Im Schatten des Orangenbaums

Lektion in Liebe

Es ist schon seltsam, diese Zeilen mitten hinein in den Jubel zu schreiben, der die Abkühlung der bislang letzten heiß ausgetragenen Krise zwischen Israelis und Palästinensern begleitet. Doch selbst diesen Jubel durchdringt im angemessenen Rahmen wohl nur derjenige, der in der Region vor über sieben Jahrzehnten gelebt hat oder immer noch lebt. Hüben wie drüben.

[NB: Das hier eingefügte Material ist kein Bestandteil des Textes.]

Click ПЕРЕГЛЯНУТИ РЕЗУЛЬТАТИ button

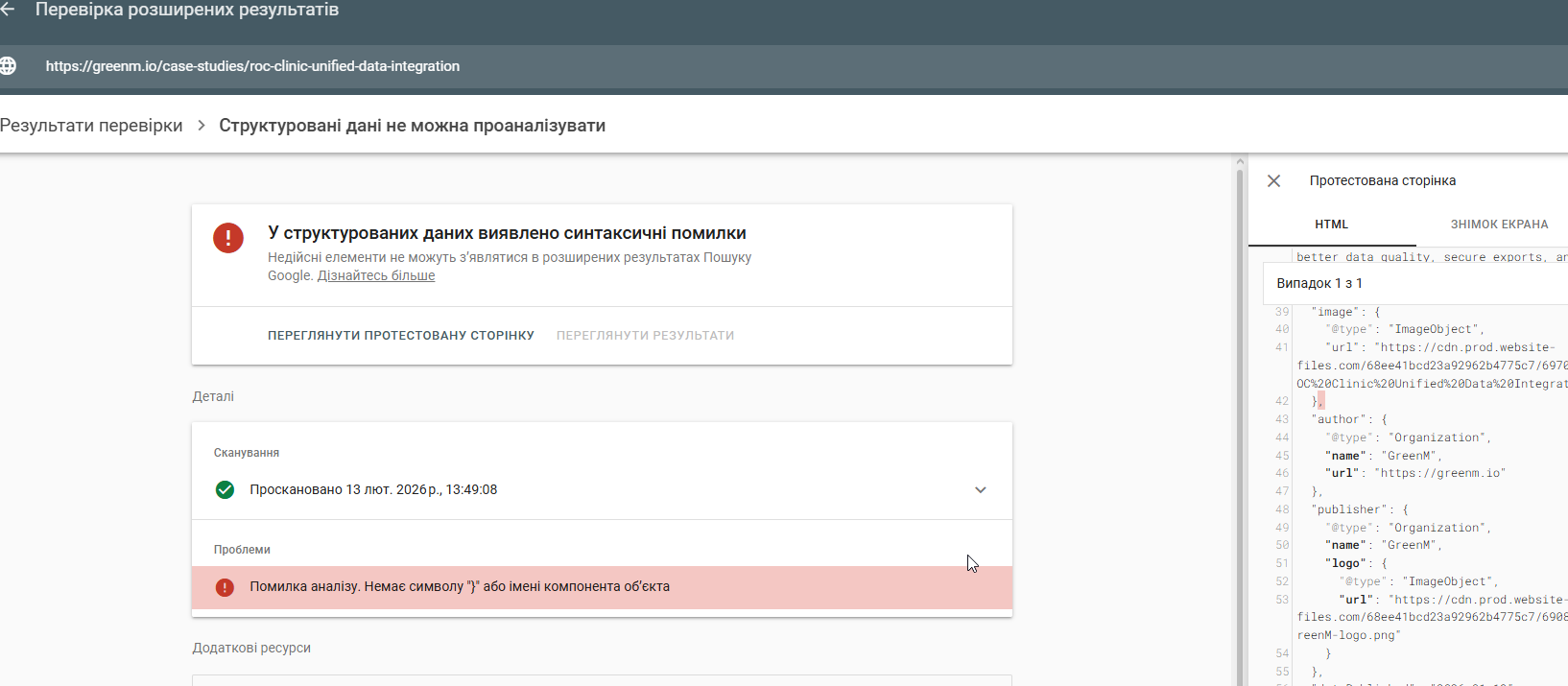coord(645,336)
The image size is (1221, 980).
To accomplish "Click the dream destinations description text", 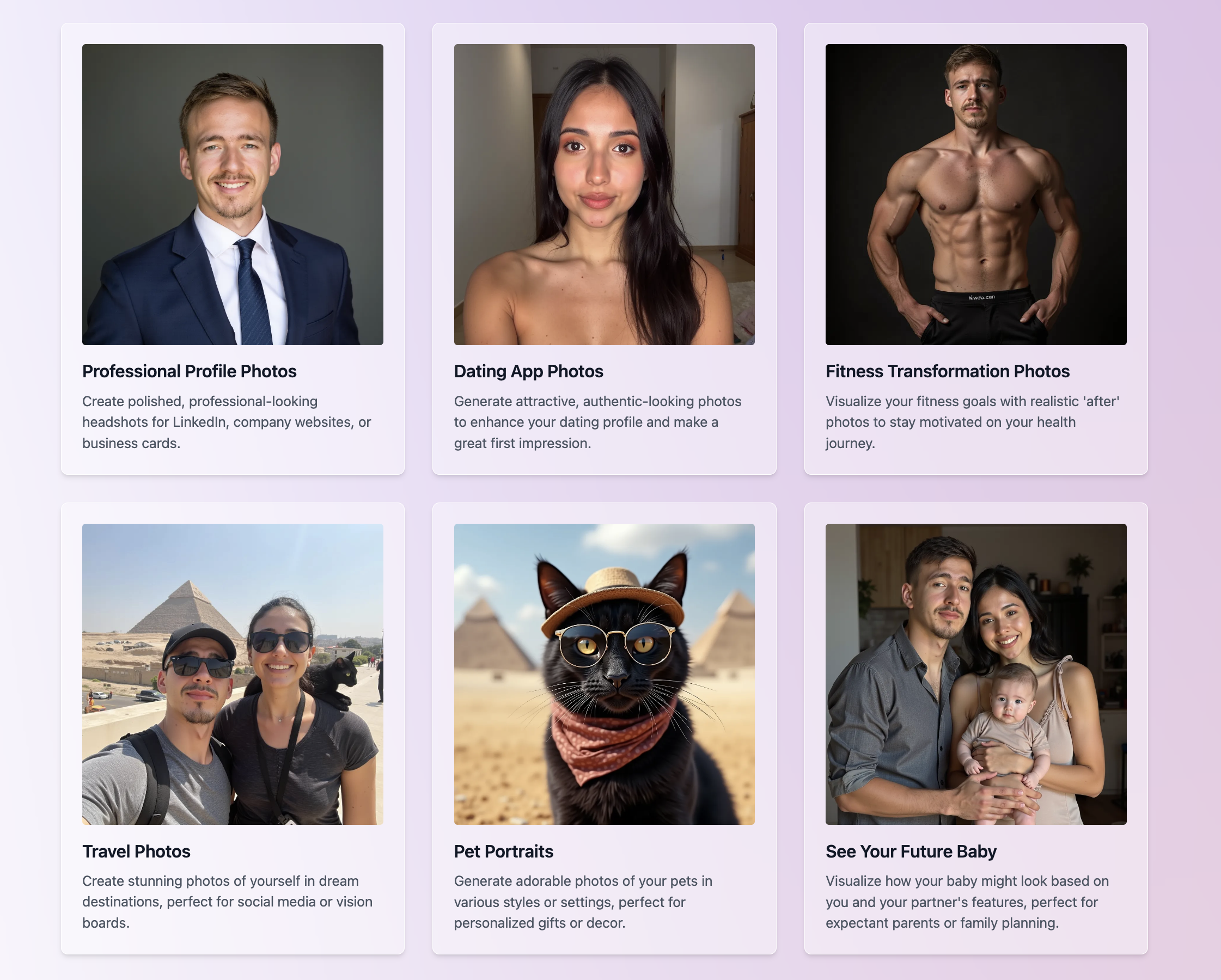I will [227, 901].
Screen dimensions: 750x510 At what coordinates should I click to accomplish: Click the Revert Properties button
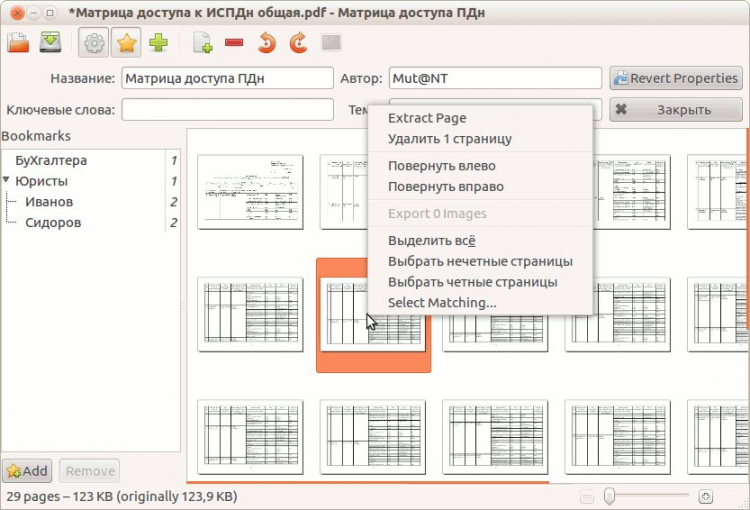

Und das Kino von dort oder über dieses Stück Welt? War im Fiktionalen wie Dokumentarischen immer dann am stärksten, wenn es sich dem Reflex verweigert und eigene Tiefe in Themen gefunden hat. Nicht zuletzt vor diesem Hintergrund tat Regisseurin, Autorin und Schauspielerin Cherien Dabis, 1976 in den USA mit palästinensischen Wurzeln geboren, gut daran, ihren Streifen vor dem Dreh und nach dem 7. Oktober 2023 inhaltlich nicht komplett neu zu denken und zu fühlen, ihn nicht angestrengt in einen dann faulen Kompromiß zu führen. Dabis sagt, sie verweigere sich Film als „Reaktion auf Schlagzeilen“, sieht ihn als „Antwort auf menschliche Erfahrung.“ Sie habe aber den Ton von Schlüsselszenen überdacht, mehr Stille und Ambivalenz zugelassen, Raum für Trauer und Schmerz. Das und die Sprachlosigkeit an sich geben IM SCHATTEN DES ORANGENBAUMS seine Kraft. Nicht als Kurs in Politik oder Völkerkunde, sondern als Lektion in Liebe.

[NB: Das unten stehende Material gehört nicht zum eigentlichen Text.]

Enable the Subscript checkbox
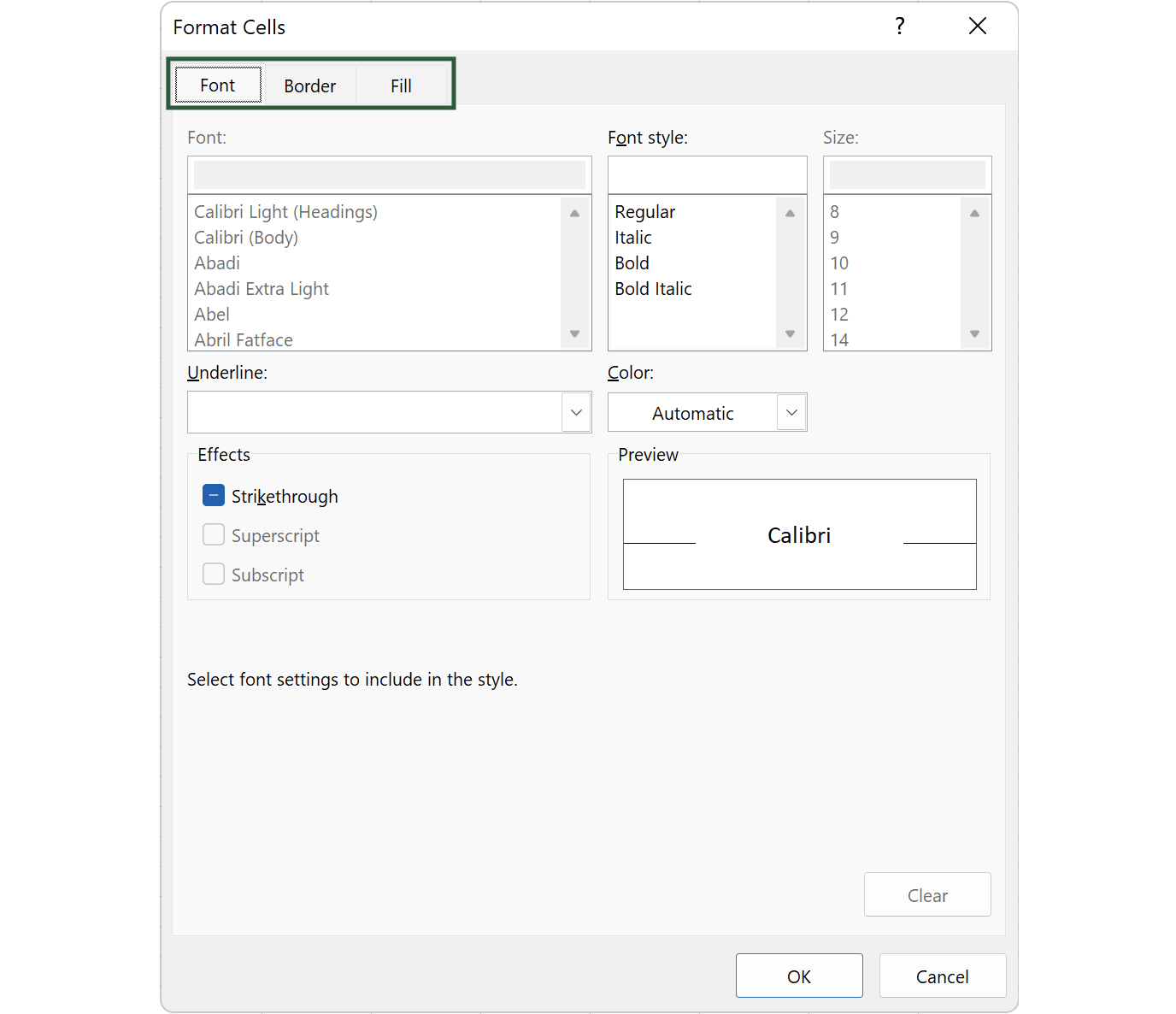The width and height of the screenshot is (1176, 1014). coord(214,574)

Das Werk steht jetzt in der Reihe mit Generationsfilmen. Von 1948 bis 2022 besieht sich Dabis die Familie von Sharif, ein junger Vater, der zum Großvater wird, beginnend in Jaffa, dann im Westjordanland, vom Frieden in den Krieg, von der Freiheit in die Besatzung, vom Verlust in die immerwährende Hoffnung. Dabis setzt, durchaus konventionell, auf starkes Schauspiel, eindrückliche Bilder, den Reigen, das Ringen um Werte für die Heranwachsenden. Sie kreist um das Konstrukt dieser kleinen Menschenzelle, vermeidet exemplarische Massenszenen, zurrt die Handlung mit Sharifs Sohn Salim, dessen Frau Hanan und Sohn Noor fester und behandelt dort ausführlicher die großen Themen, die um Demütigung und Tod keinen Bogen machen können, allerdings das Plakative auszuschalten suchen. Das gilt auch für eine essentielle, hier freilich zu verschweigende (Herz-)Stelle im Drama, die hätte durchaus zum Kipp-Punkt der Glaubwürdigkeit führen können. Doch Dabis beweist ein weiteres, entscheidendes Mal Gespür für den Fokus ihrer Geschichte: palästinensische Sichtbarkeit.